Le tourisme de montagne s’élèvera-t-il de nouveau ?

La pandémie a provoqué une crise sans précédent dans le secteur du tourisme. Les stations de ski, enchaînant saison blanche ou partiellement tronquée, ont été contraints d’attendre des jours meilleurs. Au démarrage de la saison 2021, le tourisme de montagne, déjà en pleine réinvention, multiplie les pistes d’opportunités pour séduire de nouvelles clientèles. Revue d’acteurs à l’offensive.

© Alpe d’Huez - L. Salino

Hôtellerie-restauration, résidences touristiques, commerces, transport, remontées mécaniques… depuis 18 mois, la situation sanitaire impacte des pans entiers de l’économie de montagne. Malgré une météo capricieuse, l’été 2021 ressort comme un bon cru pour le tourisme isérois, avec une progression de 5 % du nombre de nuitées par rapport à 2020. Néanmoins, il n’a pas permis de rattraper une saison hivernale catastrophique.

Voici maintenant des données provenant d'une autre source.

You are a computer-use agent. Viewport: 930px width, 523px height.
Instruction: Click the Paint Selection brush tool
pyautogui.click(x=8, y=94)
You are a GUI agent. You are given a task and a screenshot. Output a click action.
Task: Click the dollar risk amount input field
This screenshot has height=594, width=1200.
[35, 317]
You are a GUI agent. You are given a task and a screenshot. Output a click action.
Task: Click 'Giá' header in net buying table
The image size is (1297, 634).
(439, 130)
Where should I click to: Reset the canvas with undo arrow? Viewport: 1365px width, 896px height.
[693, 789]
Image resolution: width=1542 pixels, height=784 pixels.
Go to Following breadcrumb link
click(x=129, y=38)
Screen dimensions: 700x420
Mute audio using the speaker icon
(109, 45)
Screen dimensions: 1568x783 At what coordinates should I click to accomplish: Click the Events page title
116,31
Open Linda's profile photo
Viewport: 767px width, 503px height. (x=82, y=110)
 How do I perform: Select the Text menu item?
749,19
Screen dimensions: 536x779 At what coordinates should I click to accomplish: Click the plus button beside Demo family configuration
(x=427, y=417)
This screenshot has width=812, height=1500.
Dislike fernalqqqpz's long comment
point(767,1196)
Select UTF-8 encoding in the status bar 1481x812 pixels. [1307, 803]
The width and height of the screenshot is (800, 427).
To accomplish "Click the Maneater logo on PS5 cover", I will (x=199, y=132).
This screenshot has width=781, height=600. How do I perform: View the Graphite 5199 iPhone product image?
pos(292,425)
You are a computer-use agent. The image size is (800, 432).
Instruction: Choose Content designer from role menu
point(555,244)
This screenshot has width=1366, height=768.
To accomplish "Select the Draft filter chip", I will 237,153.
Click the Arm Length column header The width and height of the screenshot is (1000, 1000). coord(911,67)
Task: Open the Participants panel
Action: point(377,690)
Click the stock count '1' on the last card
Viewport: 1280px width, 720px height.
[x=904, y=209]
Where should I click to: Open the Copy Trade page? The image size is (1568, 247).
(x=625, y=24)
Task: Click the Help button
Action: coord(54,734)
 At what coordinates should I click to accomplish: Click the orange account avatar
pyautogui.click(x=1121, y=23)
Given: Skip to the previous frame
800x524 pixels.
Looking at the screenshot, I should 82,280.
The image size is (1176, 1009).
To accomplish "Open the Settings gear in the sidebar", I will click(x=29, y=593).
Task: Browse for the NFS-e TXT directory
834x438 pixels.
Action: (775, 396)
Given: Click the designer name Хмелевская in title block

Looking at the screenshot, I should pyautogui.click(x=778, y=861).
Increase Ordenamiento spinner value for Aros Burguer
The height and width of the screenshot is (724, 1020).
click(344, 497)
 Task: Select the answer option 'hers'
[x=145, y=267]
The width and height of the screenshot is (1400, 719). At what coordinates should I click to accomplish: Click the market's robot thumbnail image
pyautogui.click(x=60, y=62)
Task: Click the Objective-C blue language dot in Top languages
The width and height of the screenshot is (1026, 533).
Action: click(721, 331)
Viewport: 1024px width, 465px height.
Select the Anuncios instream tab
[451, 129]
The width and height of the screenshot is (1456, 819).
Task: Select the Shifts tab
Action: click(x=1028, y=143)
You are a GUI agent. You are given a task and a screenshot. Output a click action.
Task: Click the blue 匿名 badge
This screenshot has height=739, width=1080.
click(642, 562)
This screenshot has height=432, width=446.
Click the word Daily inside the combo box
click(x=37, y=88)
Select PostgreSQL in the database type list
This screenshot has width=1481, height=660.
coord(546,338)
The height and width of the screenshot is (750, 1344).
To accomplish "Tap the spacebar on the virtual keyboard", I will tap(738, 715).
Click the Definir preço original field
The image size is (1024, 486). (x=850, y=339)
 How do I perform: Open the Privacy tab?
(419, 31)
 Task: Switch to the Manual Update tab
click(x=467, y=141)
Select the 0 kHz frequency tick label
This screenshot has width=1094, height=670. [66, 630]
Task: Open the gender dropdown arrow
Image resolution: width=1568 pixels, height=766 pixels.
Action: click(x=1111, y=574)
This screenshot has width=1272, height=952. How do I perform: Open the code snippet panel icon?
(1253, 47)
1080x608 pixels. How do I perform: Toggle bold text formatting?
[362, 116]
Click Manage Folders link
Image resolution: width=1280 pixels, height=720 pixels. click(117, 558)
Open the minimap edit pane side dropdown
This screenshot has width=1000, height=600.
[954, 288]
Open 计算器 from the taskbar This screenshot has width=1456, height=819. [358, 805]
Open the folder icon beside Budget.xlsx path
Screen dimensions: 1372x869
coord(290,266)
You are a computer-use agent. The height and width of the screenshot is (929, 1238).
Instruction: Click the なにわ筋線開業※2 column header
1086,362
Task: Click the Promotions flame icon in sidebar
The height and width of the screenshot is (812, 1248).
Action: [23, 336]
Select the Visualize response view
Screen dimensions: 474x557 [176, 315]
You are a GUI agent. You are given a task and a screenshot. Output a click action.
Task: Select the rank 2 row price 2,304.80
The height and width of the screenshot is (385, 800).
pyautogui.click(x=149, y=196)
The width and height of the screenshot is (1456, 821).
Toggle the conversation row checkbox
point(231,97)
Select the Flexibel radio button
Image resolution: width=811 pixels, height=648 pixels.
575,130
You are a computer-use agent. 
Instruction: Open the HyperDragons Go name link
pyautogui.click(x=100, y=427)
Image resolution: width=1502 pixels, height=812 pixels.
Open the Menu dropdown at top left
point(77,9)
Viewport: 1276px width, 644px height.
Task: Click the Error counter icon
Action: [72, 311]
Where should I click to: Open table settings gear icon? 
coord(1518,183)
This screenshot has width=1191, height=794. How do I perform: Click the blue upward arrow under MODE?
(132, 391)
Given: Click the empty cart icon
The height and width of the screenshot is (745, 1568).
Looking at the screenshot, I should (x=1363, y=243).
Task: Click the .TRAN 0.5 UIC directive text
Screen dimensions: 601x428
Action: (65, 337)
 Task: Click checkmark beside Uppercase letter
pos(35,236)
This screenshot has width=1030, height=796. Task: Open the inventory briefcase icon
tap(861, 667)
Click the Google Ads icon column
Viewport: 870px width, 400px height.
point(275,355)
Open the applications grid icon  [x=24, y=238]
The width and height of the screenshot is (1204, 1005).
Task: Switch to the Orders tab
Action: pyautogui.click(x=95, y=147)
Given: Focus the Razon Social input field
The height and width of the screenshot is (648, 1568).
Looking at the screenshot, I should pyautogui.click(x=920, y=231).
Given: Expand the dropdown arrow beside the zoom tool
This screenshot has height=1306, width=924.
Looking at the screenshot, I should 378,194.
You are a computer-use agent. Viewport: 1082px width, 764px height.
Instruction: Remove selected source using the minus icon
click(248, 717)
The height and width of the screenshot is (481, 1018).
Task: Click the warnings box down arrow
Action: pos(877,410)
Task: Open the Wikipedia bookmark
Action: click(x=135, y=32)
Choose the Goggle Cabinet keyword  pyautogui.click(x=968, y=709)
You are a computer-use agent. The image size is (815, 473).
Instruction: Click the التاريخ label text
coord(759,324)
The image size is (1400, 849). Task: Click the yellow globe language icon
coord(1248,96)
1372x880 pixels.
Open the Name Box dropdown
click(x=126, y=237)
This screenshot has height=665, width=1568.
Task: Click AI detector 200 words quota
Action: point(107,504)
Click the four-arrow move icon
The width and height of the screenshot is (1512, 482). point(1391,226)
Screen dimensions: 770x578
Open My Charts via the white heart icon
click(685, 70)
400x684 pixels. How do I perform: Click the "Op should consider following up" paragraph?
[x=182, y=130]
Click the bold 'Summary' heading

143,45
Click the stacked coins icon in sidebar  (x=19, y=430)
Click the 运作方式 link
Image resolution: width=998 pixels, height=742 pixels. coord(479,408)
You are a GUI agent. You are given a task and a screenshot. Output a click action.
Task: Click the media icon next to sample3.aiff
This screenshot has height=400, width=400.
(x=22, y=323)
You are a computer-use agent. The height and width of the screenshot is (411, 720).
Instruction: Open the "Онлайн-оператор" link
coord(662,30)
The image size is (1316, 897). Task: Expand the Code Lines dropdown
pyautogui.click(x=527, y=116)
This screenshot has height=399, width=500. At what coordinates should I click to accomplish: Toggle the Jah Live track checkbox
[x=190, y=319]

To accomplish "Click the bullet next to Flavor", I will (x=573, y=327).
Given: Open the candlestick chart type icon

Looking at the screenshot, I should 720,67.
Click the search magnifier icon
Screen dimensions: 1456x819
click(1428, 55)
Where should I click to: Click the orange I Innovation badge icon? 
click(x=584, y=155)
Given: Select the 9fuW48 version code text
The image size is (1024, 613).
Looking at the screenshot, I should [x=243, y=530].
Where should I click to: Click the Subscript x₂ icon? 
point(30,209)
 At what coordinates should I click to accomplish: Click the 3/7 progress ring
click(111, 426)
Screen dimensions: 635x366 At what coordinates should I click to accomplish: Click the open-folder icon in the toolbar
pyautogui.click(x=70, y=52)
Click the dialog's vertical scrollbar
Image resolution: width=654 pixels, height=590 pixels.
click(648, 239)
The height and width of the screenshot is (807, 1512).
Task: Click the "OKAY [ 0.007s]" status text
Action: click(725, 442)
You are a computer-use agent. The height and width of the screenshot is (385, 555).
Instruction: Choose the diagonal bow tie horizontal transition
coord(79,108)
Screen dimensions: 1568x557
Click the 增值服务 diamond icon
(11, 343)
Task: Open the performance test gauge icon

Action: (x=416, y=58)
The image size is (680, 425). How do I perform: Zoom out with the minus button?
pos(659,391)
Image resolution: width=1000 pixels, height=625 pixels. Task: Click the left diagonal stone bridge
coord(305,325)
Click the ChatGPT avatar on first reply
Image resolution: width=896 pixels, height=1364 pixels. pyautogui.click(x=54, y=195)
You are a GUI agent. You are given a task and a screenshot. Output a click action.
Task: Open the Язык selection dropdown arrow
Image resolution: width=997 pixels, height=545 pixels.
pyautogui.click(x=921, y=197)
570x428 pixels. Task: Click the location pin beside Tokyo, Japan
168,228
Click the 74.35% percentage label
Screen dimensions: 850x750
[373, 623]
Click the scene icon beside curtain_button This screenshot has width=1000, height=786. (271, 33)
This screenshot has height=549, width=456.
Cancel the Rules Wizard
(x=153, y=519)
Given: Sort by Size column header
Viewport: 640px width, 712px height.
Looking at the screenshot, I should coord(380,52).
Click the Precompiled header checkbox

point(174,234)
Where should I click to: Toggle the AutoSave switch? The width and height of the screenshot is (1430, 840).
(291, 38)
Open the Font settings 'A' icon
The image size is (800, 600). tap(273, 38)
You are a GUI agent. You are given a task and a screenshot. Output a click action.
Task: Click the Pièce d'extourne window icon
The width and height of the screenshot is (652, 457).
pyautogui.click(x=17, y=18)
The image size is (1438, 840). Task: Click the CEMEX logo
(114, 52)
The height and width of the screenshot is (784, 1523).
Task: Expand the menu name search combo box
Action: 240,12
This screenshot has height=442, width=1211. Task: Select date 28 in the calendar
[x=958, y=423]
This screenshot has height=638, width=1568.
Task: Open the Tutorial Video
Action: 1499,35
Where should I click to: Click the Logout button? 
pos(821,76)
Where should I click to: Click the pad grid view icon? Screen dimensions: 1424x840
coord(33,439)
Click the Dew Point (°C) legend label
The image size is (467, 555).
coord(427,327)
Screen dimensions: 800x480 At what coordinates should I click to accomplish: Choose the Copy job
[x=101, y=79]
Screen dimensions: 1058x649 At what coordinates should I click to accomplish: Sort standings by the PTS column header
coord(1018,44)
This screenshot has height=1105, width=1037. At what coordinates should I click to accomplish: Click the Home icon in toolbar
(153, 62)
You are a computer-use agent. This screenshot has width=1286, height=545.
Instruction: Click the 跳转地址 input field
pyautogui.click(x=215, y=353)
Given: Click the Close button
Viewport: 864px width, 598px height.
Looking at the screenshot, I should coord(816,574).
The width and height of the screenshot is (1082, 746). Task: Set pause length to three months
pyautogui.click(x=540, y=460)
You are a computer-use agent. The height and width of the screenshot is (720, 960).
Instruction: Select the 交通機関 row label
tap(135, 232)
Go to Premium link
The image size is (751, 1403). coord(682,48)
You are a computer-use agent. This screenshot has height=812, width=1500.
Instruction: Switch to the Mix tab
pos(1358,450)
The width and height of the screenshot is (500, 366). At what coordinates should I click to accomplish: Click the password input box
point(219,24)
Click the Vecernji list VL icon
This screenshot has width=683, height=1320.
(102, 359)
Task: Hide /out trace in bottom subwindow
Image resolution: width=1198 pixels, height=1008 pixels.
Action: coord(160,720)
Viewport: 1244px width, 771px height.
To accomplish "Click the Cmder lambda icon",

Selon Isère Attractivité, ce sont ainsi 830 M€ de chiffre d’affaires qui ont été perdus pour l‘ensemble des entreprises touristiques iséroises, dont plus de la moitié pour les restaurants, 140 M€ pour les domaines skiables, activités sportives, musées, et 120 M€ pour les hébergements. « En Isère, la baisse globale des nuitées, pour l’hiver 2020-2021, s’établit à -45 %, avec des disparités selon les massifs, précise Christophe Suszylo, le nouveau président d’Isère Attractivité et vice-président du Département en charge du tourisme et de l’attractivité. Le Vercors, la Chartreuse ou Belledonne ont affiché des baisses de l’ordre de 35 %, quand le massif de l’Oisans avec ses stations de ski internationales déplore une perte de 70 %. »

Des plans de secours…

L’an passé, suite à la décision de fermeture des remontées mécaniques, le gouvernement a mis en place des mesures d’indemnisation. Ainsi, 70 % des charges fixes liées à l’exploitation des remontées mécaniques ont été prises en charge. D’autres aides exceptionnelles ont également été instaurées à destination des entreprises situées en amont de la chaîne de valeur des activités de montagne, ainsi que de l’ensemble des commerces de matériel de ski. En Isère, plus de 38 000 entreprises ont reçu au total 624 M€ grâce au fonds de solidarité, quand les activités hôtelières ont pu faire appel au plan tourisme.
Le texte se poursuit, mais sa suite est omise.